30 de enero de 2014

Relato: Joao Chao, un pescador de La Gomera


La casa de Joao Chao aguantaba los temporales de invierno edificada sobre las rocas como si fuera un peñasco más. A escasos veinte metros de la línea de rompientes el blanco de su fachada terminaba bruscamente sobre el negro del basalto al que estaba anclada. Situada al final del paseo marítimo de Valle Gran Rey, su silueta parecía estar en tierra de nadie, entre el océano y el pueblo.
Joao, sentado a la puerta de su humilde vivienda, parecía formar parte del paisaje verde, negro y azul del sur de La Gomera y la casa era como una isla blanca rodeada de enormes piedras negras y geranios salvajes. Tras ella el fondo rojo y oscuro de la montaña, que ascendía verticalmente hasta tocar el cielo ochocientos metros más arriba, hacía parecer un minúsculo punto blanco al pueblo entero.
Desde que nació, Joao había sentido las olas muy cerca. Pescador y marinero siempre estuvo rodeado por el mar y ahora, otra vez en tierra, continuaba sintiendo desde su casa el cercano trasiego de la marea. Sentado, con el transistor de radio a su lado como única compañía y un palillo entre los dientes que le quedaban, pasaba allí la mayor parte del día conversando con algún vecino o viendo el ir y venir de los pocos extranjeros que llegaban hasta el final del paseo atraídos por el paisaje, por la mezcla del negro de las rocas, el blanco de las paredes y el verde de los geranios salpicados de flores. Con su piel tostada, tan oscura como las piedras que le rodeaban, su figura encorvada, apagada, recortada sobre la pared, pasaba desapercibida para los viajeros que raramente se detenían allí.

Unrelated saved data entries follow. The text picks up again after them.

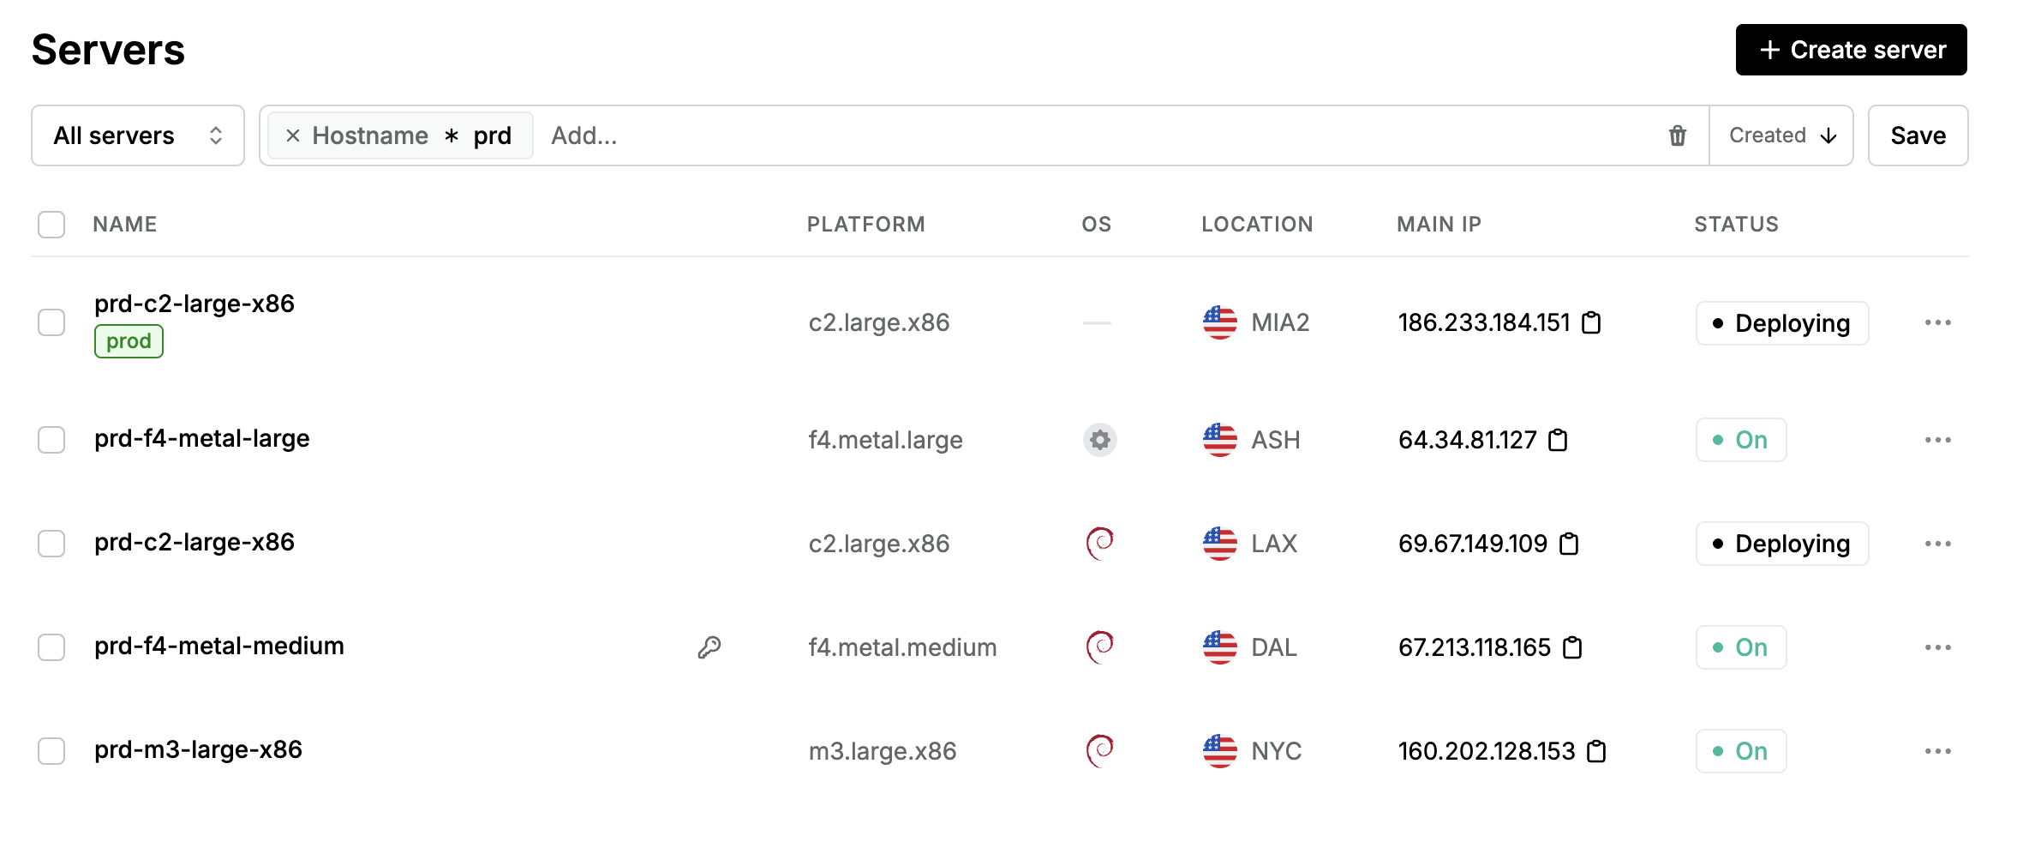Click the gear OS icon for prd-f4-metal-large
Screen dimensions: 2017x854
coord(1099,440)
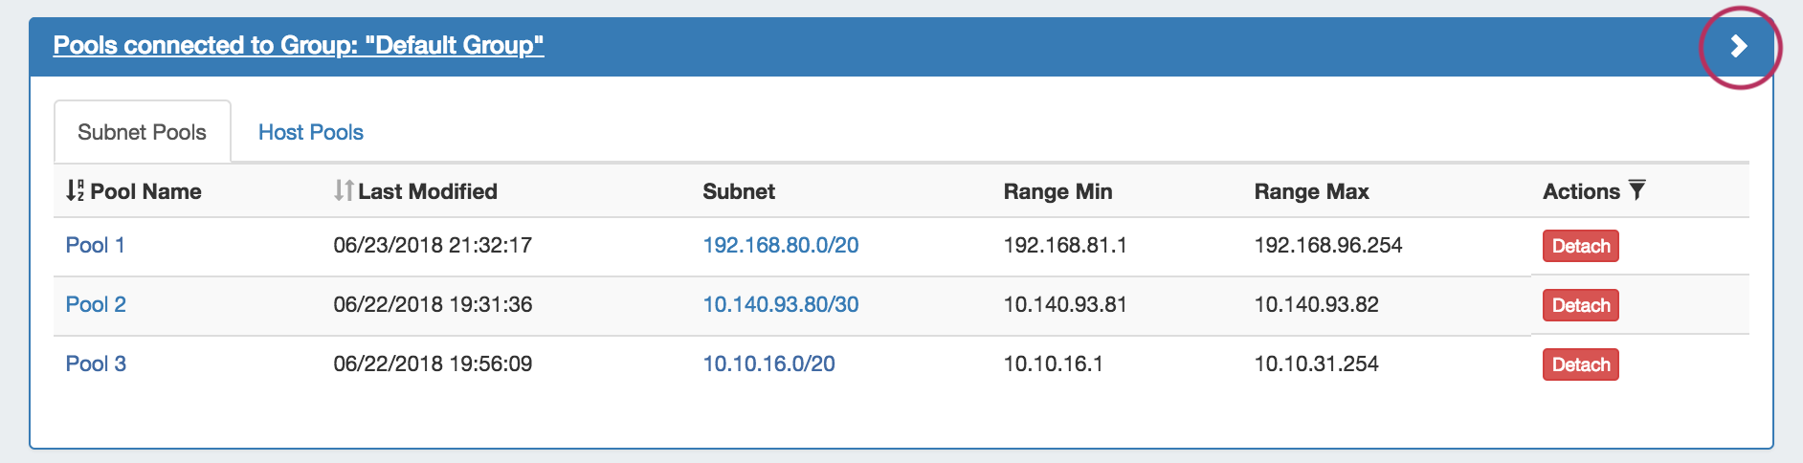Sort by the Last Modified column header
Screen dimensions: 1803x463
tap(428, 191)
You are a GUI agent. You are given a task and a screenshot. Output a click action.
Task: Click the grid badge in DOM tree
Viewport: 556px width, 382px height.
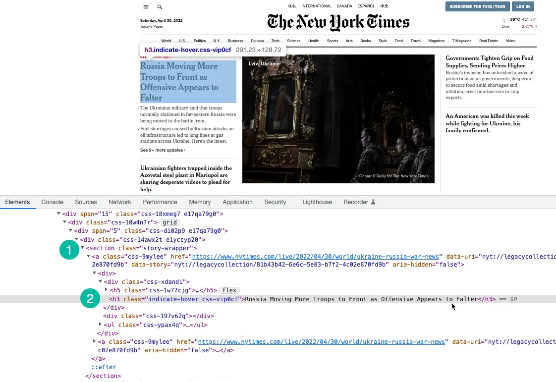point(169,222)
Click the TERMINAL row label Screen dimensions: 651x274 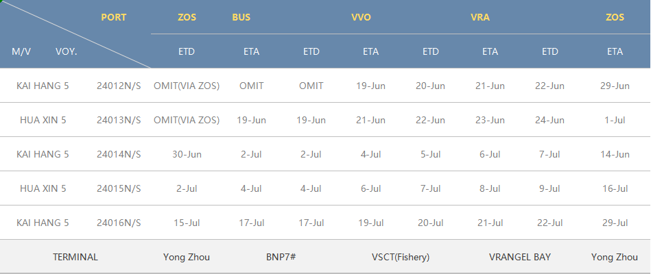pos(75,257)
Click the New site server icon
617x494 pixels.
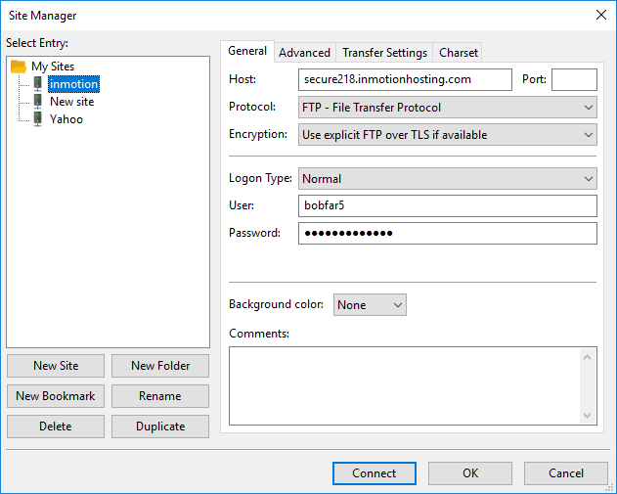37,102
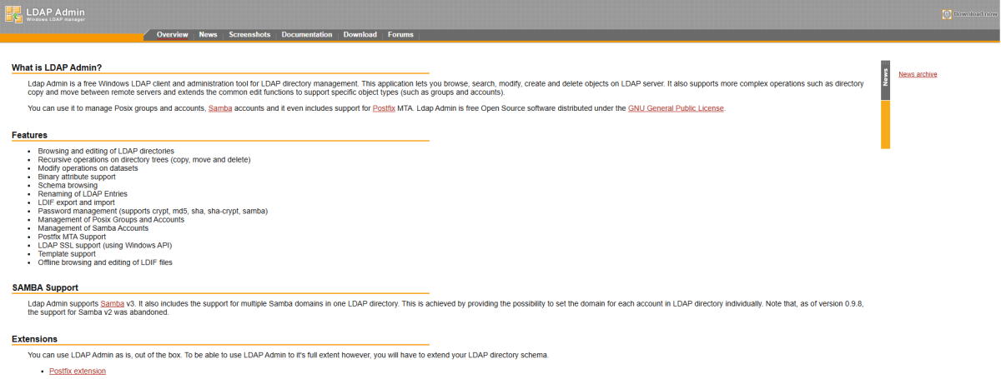Select the Download navigation tab
The image size is (1001, 379).
360,35
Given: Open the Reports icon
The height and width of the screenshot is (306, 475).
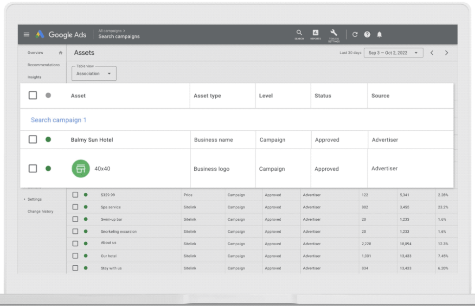Looking at the screenshot, I should point(315,33).
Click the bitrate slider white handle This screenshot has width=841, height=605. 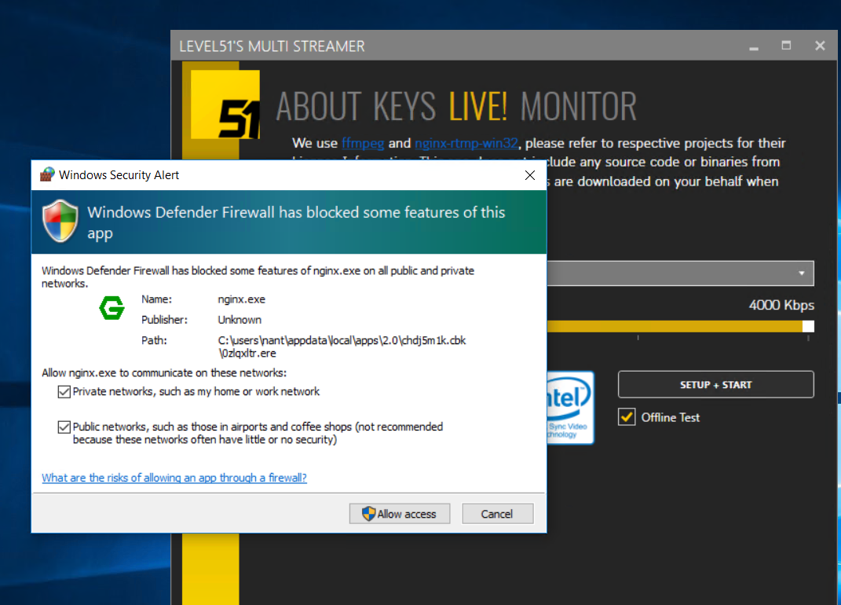tap(808, 326)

—Sólo tengo lo justo para comer, una cama para dormir y las tardes libres para tomarme una cerveza en la terraza del bar, —pensaba—
La mar rugía, el sol brillaba, la espuma blanca luchaba contra la oscuridad de la tierra… y el hombre se lamentaba.
—Me paso los días aquí, viendo como todos los demás se afanan de negocio en negocio y corren de un lado para otro sin parar, sin tiempo ni para tomar un café de tan ocupados como están ganando dinero. Y mientras ellos se compran coches y trajes elegantes, yo sigo sentado a la puerta de mi casa, delante del mar, viendo cómo pasan los días y cómo el mundo da vueltas a mí alrededor sin yo poder sacarle partido.
Entre sopor y sopor, entre siesta y siesta, buscaba la manera de ganar algún dinero con los turistas…
— ¿Qué les puedo vender yo, un viejo pescador, que no tengo ni telas, ni plata, ni especias?
— ¿Qué les puedo vender yo si a mí, lo único que me sobre es… tiempo?